I did see a gentleman outside next to the lumbar puncture kit with a nerve stimulator to go to the sphenopalatine ganglion. Another interesting idea. And what about the greater occipital nerve block? People also try this for their patients with PDPH, their obstetric patients. They do not usually suggest that people do this at home for themselves, but they do do them for the patients. In the studies, again, aggregated in the systematic review, most patients had partial improvement, although about a quarter of them still needed an epidural blood patch. We leave the more fancy procedures to you.
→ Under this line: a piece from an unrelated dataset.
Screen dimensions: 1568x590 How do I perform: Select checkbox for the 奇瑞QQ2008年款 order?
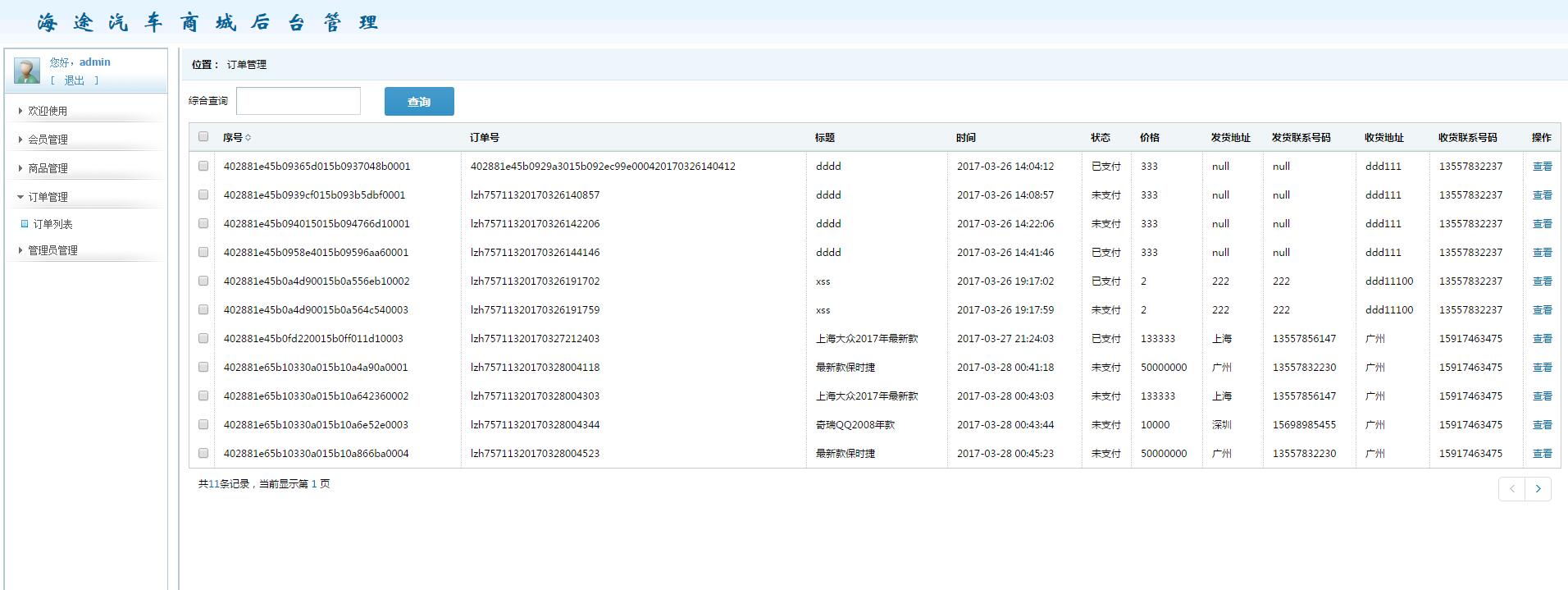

But I worry and I’m just going to show you quickly. I worry because some of our patients, this is a case series. Some of our patients actually have some chronic things that are pretty scary. This I can’t tell whether is an epiphenomenon or truly related, which is we do see a handful of patients who have subcortical vein thrombosis and PDPH. Now since both of them exist — are they related or not? But we also see patients with chronic headache and those are the patients that I think we really have to think about finding their way to you and I ask you how do we do that? And that’s at 3 months, 6 months, 12 months. And there I, you know, there’s one study I flashed up but there are multiple studies like that as well as other outcomes that are tracked with a lot of the symptoms that you’re talking about with your SIH patients, depression, listlessness in other ways, PTSD for us, and it doesn’t seem to make a difference if we’ve given those patients a blood patch or not.

So the recommendations for follow-up from this study, too small to read, were about short-term follow-up. Make sure you don’t lose them to follow-up initially, but after listening to all of you, I really think we need longer-term follow-up and connection to this group. Thank you very much.